Researchers started with an existing dataset of official and unofficial accounts for members of the 114th Congress and expanded it with data on members of the 115th Congress from the open-source @unitedstates project. Official accounts are managed by congressional staff and used for official legislative business, while unofficial Facebook accounts are used in a personal or campaign capacity. Researchers also manually checked for additional accounts by reviewing the House and Senate pages of members who were not found in the initial dataset. Every account was then manually reviewed and verified.

The research team first examined each account’s Facebook page and confirmed that it was associated with the correct politician. All misattributions were manually corrected by Center experts, resulting in a list of 1,129 total Facebook accounts. Accounts were then classified as official or unofficial based on the links to and from their official “.gov’’ pages. Accounts were considered official if they were referenced by a member’s official house.gov or senate.gov homepage. Congressional rules prohibit linking between official (.gov) and campaign websites or accounts, as well as linking from an official site or account to a personal site or account.

In cases where it was not clear that a Facebook page had ever been used in an official capacity (particularly for members that are no longer in Congress with active webpages), the most recent historical copy of the member’s official webpage was manually reviewed using the Library of Congress online archive to determine if a link to the account had been present when the webpage was active. The resulting list of all official accounts for members of the 114th and 115th Congresses was then used to collect the Facebook posts published by each page between Jan. 1, 2015, and Dec. 31, 2017.

Using the Facebook Graph API, researchers obtained Facebook posts for members of the 114th Congress (2015-2016) between Dec. 30 and 31, 2016, so that members who left office before the 115th Congress began would be included in the sample. Between Jan. 2 and Jan. 6, 2018, researchers obtained posts for members of the 115th Congress (2017-2018).

After obtaining posts, researchers checked the combined dataset and identified a small number of duplicate posts from members of Congress who served in both the 114th and 115th Congresses. The duplicates had been introduced due to changes in the public pages’ unique Facebook API identifiers, resulting in mismatches between the latest copy of certain posts and older copies that had previously been collected. These duplicates frequently occurred on posts that had been edited or modified slightly – often with nearly identical time stamps and only single character variations (e.g., deleting a space). The unique identifiers of these duplicates were also very similar themselves, differing by only a few digits in specific locations of the identifier string. In all of these cases, the posts’ time stamps were rarely separated by more than a few minutes, and were always within 24 hours of each other.

An additional set of duplicates was also found among posts that were produced by pages that had changed names at some point during the time frame. These posts most frequently occurred after the end of election season, when a number of politicians change the titles of their Facebook pages – removing suffixes such as “for Congress” or adding honorifics like “Senator” to their name. In these cases, the time stamps and content of the posts were perfectly identical but the prefixes of the posts’ unique identifiers were different.

There were several patterns across multiple post fields that appeared to distinguish duplicates from unique posts. However, no clear set of rules could be identified that comprehensively explained these patterns, so researchers employed a machine learning approach to isolate and remove the duplicate posts.

Data lines:
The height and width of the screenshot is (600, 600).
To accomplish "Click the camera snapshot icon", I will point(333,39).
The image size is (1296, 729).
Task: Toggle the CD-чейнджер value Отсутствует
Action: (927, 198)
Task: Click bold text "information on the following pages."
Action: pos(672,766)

Tasks to carry out:
A: Answer these from the methodology text:
(i) How many Facebook accounts did the list contain after misattributions were corrected?
(ii) Which online archive was used to review historical copies of members' official webpages?
(iii) On what dates did researchers obtain posts for members of the 115th Congress?
B: According to the methodology text, why did researchers use a machine learning approach to remove duplicate posts?
C: In the methodology text, update the stretch from "An additional set" through "identifiers were different.", replacing "time stamps" with "timestamps".

Task-by-task results:
A:
(i) 1,129 accounts.
(ii) The Library of Congress online archive.
(iii) Between Jan. 2 and Jan. 6, 2018.

B: Several patterns across multiple post fields appeared to distinguish duplicates from unique posts. However, no clear set of rules could be found that fully explained those patterns, so researchers used machine learning to isolate and remove the duplicates.

C:
An additional set of duplicates was also found among posts that were produced by pages that had changed names at some point during the time frame. These posts most frequently occurred after the end of election season, when a number of politicians change the titles of their Facebook pages – removing suffixes such as “for Congress” or adding honorifics like “Senator” to their name. In these cases, the timestamps and content of the posts were perfectly identical but the prefixes of the posts’ unique identifiers were different.